El oscuro lenguaje de cartas y documentos a los que se enfrenta el ciudadano en su vida cotidiana explican el tema de este seminario

EFE LOGROÑO.

El director de la Fundación Fundéu, Joaquín Müller-Thyssen, argumentaba ayer la elección del «lenguaje claro» como tema central del próximo Seminario de Lengua y Periodismo. «Con demasiada frecuencia -comentó-, los ciudadanos se enfrentan a cartas, formularios, facturas, instrucciones, sentencias y todo tipo de documentos repletos de información que les resulta imposible entender».

Y dado que éste es un tema del que se habla con frecuencia y preocupación, «nos parecía importante abordarlo, aunque no sea estrictamente nuevo porque ya existía hasta ahora un lenguaje oscuro, por decirlo así, de las administraciones y de las empresas».
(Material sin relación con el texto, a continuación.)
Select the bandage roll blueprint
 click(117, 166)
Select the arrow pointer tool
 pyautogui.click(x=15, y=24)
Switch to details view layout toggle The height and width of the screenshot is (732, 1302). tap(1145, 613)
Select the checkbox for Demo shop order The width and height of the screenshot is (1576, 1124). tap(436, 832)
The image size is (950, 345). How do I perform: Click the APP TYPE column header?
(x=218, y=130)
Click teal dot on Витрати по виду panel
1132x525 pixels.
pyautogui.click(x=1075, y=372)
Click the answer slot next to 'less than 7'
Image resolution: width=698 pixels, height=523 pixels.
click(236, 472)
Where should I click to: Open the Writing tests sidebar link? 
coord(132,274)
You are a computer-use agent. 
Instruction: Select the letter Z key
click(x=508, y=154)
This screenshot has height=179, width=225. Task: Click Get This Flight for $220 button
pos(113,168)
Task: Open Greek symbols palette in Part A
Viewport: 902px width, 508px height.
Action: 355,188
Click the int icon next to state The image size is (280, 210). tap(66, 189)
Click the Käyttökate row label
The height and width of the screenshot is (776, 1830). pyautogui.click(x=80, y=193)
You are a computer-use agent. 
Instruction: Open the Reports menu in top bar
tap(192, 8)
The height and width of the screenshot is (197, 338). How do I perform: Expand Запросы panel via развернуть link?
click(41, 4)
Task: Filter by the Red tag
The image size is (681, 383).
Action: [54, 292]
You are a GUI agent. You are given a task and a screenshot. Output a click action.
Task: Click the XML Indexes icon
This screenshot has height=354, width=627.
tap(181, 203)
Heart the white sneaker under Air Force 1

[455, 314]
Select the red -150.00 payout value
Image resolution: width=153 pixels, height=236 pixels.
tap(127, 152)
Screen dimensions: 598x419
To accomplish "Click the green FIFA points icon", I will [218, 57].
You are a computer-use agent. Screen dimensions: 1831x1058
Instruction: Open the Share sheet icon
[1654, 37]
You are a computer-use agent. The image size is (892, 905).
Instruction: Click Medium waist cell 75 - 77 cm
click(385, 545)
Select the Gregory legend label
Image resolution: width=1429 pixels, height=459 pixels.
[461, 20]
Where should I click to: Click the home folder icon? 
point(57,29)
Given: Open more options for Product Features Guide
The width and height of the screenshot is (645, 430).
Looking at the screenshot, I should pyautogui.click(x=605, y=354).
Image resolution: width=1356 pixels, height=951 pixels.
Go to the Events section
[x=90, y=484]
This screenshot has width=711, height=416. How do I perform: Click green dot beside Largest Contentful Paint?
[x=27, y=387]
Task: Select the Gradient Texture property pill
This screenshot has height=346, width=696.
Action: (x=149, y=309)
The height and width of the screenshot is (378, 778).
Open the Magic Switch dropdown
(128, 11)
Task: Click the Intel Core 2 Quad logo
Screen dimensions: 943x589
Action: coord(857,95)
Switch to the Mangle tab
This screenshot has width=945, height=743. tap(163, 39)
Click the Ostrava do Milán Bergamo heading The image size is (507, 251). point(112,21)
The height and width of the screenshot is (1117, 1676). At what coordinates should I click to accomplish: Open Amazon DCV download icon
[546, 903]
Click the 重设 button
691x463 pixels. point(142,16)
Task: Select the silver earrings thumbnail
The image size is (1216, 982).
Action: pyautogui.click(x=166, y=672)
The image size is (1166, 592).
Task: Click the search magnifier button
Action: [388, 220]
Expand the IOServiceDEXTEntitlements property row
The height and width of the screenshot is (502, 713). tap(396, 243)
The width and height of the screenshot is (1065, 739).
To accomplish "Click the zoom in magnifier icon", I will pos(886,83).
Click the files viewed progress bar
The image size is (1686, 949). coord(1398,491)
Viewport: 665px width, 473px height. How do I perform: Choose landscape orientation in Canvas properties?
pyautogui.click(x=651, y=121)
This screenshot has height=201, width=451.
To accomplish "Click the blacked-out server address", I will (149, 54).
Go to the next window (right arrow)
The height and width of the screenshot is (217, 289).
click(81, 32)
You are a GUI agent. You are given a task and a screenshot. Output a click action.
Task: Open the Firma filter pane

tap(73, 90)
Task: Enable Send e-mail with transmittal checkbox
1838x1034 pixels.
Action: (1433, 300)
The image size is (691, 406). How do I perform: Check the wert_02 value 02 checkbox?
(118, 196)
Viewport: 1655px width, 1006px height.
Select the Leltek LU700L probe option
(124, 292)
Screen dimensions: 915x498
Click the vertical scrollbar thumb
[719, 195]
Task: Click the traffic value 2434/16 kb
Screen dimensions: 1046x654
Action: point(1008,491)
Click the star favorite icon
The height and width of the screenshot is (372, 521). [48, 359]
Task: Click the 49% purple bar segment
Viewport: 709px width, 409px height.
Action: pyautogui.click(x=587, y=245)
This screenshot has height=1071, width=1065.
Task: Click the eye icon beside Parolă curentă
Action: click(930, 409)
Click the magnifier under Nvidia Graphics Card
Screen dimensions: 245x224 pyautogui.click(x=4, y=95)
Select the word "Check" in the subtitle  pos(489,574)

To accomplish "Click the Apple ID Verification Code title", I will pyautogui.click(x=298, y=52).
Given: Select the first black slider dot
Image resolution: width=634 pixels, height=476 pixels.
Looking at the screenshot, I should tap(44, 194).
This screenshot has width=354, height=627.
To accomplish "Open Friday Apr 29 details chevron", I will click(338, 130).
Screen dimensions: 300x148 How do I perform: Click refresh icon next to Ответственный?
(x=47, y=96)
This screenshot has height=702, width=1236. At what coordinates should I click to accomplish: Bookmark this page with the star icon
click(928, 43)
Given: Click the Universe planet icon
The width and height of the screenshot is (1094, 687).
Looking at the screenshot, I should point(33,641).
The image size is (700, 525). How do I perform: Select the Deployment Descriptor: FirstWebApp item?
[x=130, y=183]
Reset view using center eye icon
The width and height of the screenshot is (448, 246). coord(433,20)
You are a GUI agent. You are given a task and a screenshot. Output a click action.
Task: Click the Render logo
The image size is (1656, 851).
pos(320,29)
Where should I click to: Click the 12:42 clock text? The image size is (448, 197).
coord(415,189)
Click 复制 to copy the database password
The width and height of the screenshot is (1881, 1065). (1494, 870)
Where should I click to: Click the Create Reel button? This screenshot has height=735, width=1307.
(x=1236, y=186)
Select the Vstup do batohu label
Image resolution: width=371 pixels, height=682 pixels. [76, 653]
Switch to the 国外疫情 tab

Según Müller-Thyssen, «a ese lenguaje oscuro la crisis no le ha hecho ningún bien, porque cuestiones como las preferentes o los desfalcos han hecho que la gente desconfíe de ese lenguaje que no era claro. Había entidades que lo usaban y luego el ciudadano se sentía estafado por eso».

Entiende este periodista que las administraciones y las grandes empresas ya se han percatado de una necesaria claridad en el lenguaje para que los usuarios recuperen la confianza en ellos, pero esa claridad no se produce «por un fin altruista sino comercial, para «fidelizar a sus clientes».

En el ámbito periodístico

El lenguaje claro también es «importante» en el periodismo, en especial en informaciones sobre temas económicos o sanitarios por ejemplo, y «quizás requieren un esfuerzo de claridad», señaló el director de la Fundéu.

«El debate es si con un lenguaje más claro el periodista cree que pierde calidad su producto». En su opinión ocurre todo lo contrario, que «en la simplificación está la claridad».